Established in the early 1970s by an Indian Army officer, the membership of approximately 100 golfers is made up of mainly government officials and diplomats, though visitors are more than welcome to play the course with a day ticket costing the equivalent of around 50 US dollars, including club rental.
Two sets of tees are assigned to every hole to allow for a full 18-hole round and manmade water hazards in the shape of greenside ponds come into play at four of the holes. Ron Fream, the respected American course architect, has advised on improvements to the layout and the R&A have provided financial support in recent times to upgrade the course.
Conditioning at Royal Thimphu has been described as “similar to an upscale public course in the US” but the views of the surrounding landscape are beyond compare – and where in the world could you find a handicap list fixed to the clubhouse window with “His Majesty, 13.2” at the top of it?
The club hosts several events throughout the year including the Bhutan Open and the Indian Embassy-sponsored Maruti Open.
Architect Ron Fream commented as follows:
A wondrous semi-remote, semi-hidden, surely protected middle kingdom well up in the Himalayas, lodged between China’s Tibet and India’s far east states. Thimphu, the capital, has had television for a decade or so and in 2008 a proper, fully paved, road was completed from Paro (where the airport is) to Thimphu. Now the drive (or race) is less than one hour. A population boom has increased inhabitants to around 100,000 from 60,000 a few years ago. Prosperity attracts.

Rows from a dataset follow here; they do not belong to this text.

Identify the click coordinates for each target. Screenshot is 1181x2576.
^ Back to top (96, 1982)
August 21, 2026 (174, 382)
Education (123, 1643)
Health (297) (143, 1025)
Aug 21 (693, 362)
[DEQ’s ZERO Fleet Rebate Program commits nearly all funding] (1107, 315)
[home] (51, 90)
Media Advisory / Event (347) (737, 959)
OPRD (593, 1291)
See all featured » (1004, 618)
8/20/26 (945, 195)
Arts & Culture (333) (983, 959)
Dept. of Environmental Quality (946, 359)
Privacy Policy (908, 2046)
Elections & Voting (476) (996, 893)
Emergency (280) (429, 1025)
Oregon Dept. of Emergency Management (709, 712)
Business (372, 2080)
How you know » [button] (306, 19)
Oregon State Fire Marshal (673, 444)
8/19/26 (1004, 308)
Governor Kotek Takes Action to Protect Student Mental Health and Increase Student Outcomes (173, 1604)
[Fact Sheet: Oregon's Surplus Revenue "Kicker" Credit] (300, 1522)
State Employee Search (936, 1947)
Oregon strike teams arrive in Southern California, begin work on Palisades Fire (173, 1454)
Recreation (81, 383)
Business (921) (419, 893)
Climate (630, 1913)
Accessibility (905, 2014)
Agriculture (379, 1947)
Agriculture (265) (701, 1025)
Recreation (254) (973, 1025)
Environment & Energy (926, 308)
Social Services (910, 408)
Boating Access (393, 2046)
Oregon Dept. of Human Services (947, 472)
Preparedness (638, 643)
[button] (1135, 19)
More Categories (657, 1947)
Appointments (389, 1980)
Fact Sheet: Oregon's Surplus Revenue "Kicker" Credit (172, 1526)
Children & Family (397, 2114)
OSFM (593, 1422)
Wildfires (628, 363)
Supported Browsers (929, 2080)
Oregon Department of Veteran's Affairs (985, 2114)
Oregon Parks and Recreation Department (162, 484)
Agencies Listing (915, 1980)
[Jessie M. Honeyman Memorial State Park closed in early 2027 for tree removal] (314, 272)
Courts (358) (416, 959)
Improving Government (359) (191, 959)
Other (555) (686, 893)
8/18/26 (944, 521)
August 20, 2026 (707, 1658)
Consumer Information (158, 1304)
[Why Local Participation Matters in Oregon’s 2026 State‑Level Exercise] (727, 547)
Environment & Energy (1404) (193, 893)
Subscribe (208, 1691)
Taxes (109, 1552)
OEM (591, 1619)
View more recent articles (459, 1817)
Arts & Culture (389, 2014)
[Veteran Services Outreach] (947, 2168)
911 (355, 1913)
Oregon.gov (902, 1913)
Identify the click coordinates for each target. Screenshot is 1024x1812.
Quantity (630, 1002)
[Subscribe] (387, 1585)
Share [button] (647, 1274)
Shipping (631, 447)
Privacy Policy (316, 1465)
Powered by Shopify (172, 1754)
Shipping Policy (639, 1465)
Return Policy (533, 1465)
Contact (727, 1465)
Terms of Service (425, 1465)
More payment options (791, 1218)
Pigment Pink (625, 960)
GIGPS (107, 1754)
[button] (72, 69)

Royal Thimphu Golf Club is Bhutan’s only proper golf course and 9 holes at that. The altitude of 2500m makes the ball fly nicely. The dense grassy rough still eat balls. Views are spectacular to rising mountains. The 3,500 meter ones block out the 5,000 and 6,500-meter peaks at Tibet’s edge beyond. The King’s Royal Palace – the Dzong – also houses the supreme Buddhist monk and this striking building dominates the view from the course.
Rough edges, semi-well cared for fairways and greens, some too small tees and a few misplaced bunkers add interest and challenge. Golf play is delightful so long as you realize there are options to Augusta National’s immaculate perfection. Playing golf at Royal Thimphu offers cultural exposure and architecture unlike elsewhere. Watch the Bhutan Youth Golf students perfect their play when few knew golf from kite flying five years ago. A one of a kind place due the respect of invigorated traveling golfers.